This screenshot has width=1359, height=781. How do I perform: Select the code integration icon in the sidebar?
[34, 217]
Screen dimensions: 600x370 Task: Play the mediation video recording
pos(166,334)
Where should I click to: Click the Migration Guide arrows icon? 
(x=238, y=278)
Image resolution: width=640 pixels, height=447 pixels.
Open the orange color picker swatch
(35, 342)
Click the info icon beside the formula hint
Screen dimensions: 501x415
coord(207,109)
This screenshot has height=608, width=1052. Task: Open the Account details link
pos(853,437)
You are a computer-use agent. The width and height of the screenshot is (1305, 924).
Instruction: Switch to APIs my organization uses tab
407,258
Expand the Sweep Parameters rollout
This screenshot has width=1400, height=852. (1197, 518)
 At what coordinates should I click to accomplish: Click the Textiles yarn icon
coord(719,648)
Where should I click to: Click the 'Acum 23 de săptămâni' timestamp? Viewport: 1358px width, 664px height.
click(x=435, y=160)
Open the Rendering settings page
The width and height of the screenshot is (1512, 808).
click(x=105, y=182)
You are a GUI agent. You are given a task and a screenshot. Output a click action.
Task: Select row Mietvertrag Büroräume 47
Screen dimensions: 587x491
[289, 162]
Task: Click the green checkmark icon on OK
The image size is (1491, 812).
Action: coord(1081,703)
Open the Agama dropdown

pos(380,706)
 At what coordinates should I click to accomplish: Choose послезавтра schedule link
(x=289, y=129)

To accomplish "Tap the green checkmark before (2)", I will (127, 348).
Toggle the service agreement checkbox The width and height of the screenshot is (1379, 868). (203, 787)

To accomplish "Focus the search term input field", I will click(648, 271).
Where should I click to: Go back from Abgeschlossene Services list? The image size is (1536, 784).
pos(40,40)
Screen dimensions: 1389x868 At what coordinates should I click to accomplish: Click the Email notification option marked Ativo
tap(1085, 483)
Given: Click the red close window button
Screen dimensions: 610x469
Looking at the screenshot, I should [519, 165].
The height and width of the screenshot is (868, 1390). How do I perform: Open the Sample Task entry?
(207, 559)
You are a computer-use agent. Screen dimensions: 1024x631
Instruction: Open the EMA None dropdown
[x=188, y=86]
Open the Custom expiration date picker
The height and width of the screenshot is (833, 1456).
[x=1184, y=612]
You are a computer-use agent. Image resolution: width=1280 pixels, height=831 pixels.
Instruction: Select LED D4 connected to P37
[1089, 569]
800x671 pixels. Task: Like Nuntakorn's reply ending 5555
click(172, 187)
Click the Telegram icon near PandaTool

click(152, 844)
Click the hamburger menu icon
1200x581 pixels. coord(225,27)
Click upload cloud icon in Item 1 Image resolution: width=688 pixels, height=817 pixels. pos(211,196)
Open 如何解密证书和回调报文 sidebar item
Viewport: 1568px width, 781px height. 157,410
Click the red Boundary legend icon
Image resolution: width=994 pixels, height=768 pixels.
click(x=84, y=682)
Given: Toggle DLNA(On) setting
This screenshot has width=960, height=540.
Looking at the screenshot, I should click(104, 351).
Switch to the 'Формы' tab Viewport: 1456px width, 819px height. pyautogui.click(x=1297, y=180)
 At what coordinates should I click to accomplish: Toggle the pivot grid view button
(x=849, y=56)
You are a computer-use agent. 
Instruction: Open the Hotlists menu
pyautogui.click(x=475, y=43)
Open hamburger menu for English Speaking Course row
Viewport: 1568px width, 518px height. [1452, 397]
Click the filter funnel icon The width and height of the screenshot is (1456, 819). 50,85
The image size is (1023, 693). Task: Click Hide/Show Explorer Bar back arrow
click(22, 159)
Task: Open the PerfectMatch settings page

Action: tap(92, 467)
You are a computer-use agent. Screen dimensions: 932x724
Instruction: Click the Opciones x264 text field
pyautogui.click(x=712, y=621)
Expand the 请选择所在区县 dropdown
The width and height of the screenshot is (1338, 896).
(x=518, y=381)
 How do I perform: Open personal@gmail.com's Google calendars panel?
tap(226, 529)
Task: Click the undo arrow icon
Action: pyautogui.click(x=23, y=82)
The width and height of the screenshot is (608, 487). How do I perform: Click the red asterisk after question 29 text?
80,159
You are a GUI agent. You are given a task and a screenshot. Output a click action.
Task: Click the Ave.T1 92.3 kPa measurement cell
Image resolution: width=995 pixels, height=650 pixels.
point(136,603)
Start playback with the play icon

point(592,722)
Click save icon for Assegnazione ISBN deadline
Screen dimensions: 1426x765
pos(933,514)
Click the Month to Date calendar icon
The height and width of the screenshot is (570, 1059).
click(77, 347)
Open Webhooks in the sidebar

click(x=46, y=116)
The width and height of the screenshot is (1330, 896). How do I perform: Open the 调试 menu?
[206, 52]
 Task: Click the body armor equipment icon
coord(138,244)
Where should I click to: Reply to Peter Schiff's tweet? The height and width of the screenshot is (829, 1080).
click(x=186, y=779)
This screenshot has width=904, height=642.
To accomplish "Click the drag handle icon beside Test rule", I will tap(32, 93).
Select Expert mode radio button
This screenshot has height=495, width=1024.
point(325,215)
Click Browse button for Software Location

▸ **DESCRIPTION OF THE TASK**:
Repeat every item above word for word, with each line unchanged and in its original order.

▸ **WRITTEN ANSWER**:
This screenshot has width=1359, height=781. How do I perform: Select the code integration icon in the sidebar?
[34, 217]
Screen dimensions: 600x370 Task: Play the mediation video recording
pos(166,334)
Where should I click to: Click the Migration Guide arrows icon? 
(x=238, y=278)
Image resolution: width=640 pixels, height=447 pixels.
Open the orange color picker swatch
(35, 342)
Click the info icon beside the formula hint
Screen dimensions: 501x415
coord(207,109)
This screenshot has height=608, width=1052. Task: Open the Account details link
pos(853,437)
You are a computer-use agent. The width and height of the screenshot is (1305, 924).
Instruction: Switch to APIs my organization uses tab
407,258
Expand the Sweep Parameters rollout
This screenshot has width=1400, height=852. (1197, 518)
 At what coordinates should I click to accomplish: Click the Textiles yarn icon
coord(719,648)
Where should I click to: Click the 'Acum 23 de săptămâni' timestamp? Viewport: 1358px width, 664px height.
click(x=435, y=160)
Open the Rendering settings page
The width and height of the screenshot is (1512, 808).
click(x=105, y=182)
You are a GUI agent. You are given a task and a screenshot. Output a click action.
Task: Select row Mietvertrag Büroräume 47
Screen dimensions: 587x491
[289, 162]
Task: Click the green checkmark icon on OK
The image size is (1491, 812).
Action: coord(1081,703)
Open the Agama dropdown

pos(380,706)
 At what coordinates should I click to accomplish: Choose послезавтра schedule link
(x=289, y=129)

To accomplish "Tap the green checkmark before (2)", I will (127, 348).
Toggle the service agreement checkbox The width and height of the screenshot is (1379, 868). (203, 787)

To accomplish "Focus the search term input field", I will click(648, 271).
Where should I click to: Go back from Abgeschlossene Services list? The image size is (1536, 784).
pos(40,40)
Screen dimensions: 1389x868 At what coordinates should I click to accomplish: Click the Email notification option marked Ativo
tap(1085, 483)
Given: Click the red close window button
Screen dimensions: 610x469
Looking at the screenshot, I should [519, 165].
The height and width of the screenshot is (868, 1390). How do I perform: Open the Sample Task entry?
(207, 559)
You are a computer-use agent. Screen dimensions: 1024x631
Instruction: Open the EMA None dropdown
[x=188, y=86]
Open the Custom expiration date picker
The height and width of the screenshot is (833, 1456).
[x=1184, y=612]
You are a computer-use agent. Image resolution: width=1280 pixels, height=831 pixels.
Instruction: Select LED D4 connected to P37
[1089, 569]
800x671 pixels. Task: Like Nuntakorn's reply ending 5555
click(172, 187)
Click the Telegram icon near PandaTool

click(152, 844)
Click the hamburger menu icon
1200x581 pixels. coord(225,27)
Click upload cloud icon in Item 1 Image resolution: width=688 pixels, height=817 pixels. pos(211,196)
Open 如何解密证书和回调报文 sidebar item
Viewport: 1568px width, 781px height. 157,410
Click the red Boundary legend icon
Image resolution: width=994 pixels, height=768 pixels.
click(x=84, y=682)
Given: Toggle DLNA(On) setting
This screenshot has width=960, height=540.
Looking at the screenshot, I should click(104, 351).
Switch to the 'Формы' tab Viewport: 1456px width, 819px height. pyautogui.click(x=1297, y=180)
 At what coordinates should I click to accomplish: Toggle the pivot grid view button
(x=849, y=56)
You are a computer-use agent. 
Instruction: Open the Hotlists menu
pyautogui.click(x=475, y=43)
Open hamburger menu for English Speaking Course row
Viewport: 1568px width, 518px height. [1452, 397]
Click the filter funnel icon The width and height of the screenshot is (1456, 819). 50,85
The image size is (1023, 693). Task: Click Hide/Show Explorer Bar back arrow
click(22, 159)
Task: Open the PerfectMatch settings page

Action: tap(92, 467)
You are a computer-use agent. Screen dimensions: 932x724
Instruction: Click the Opciones x264 text field
pyautogui.click(x=712, y=621)
Expand the 请选择所在区县 dropdown
The width and height of the screenshot is (1338, 896).
(x=518, y=381)
 How do I perform: Open personal@gmail.com's Google calendars panel?
tap(226, 529)
Task: Click the undo arrow icon
Action: pyautogui.click(x=23, y=82)
The width and height of the screenshot is (608, 487). How do I perform: Click the red asterisk after question 29 text?
80,159
You are a GUI agent. You are given a task and a screenshot. Output a click action.
Task: Click the Ave.T1 92.3 kPa measurement cell
Image resolution: width=995 pixels, height=650 pixels.
point(136,603)
Start playback with the play icon

point(592,722)
Click save icon for Assegnazione ISBN deadline
Screen dimensions: 1426x765
pos(933,514)
Click the Month to Date calendar icon
The height and width of the screenshot is (570, 1059).
click(77, 347)
Open Webhooks in the sidebar

click(x=46, y=116)
The width and height of the screenshot is (1330, 896). How do I perform: Open the 调试 menu?
[206, 52]
 Task: Click the body armor equipment icon
coord(138,244)
Where should I click to: Reply to Peter Schiff's tweet? The height and width of the screenshot is (829, 1080).
click(x=186, y=779)
This screenshot has width=904, height=642.
To accomplish "Click the drag handle icon beside Test rule", I will tap(32, 93).
Select Expert mode radio button
This screenshot has height=495, width=1024.
point(325,215)
Click Browse button for Software Location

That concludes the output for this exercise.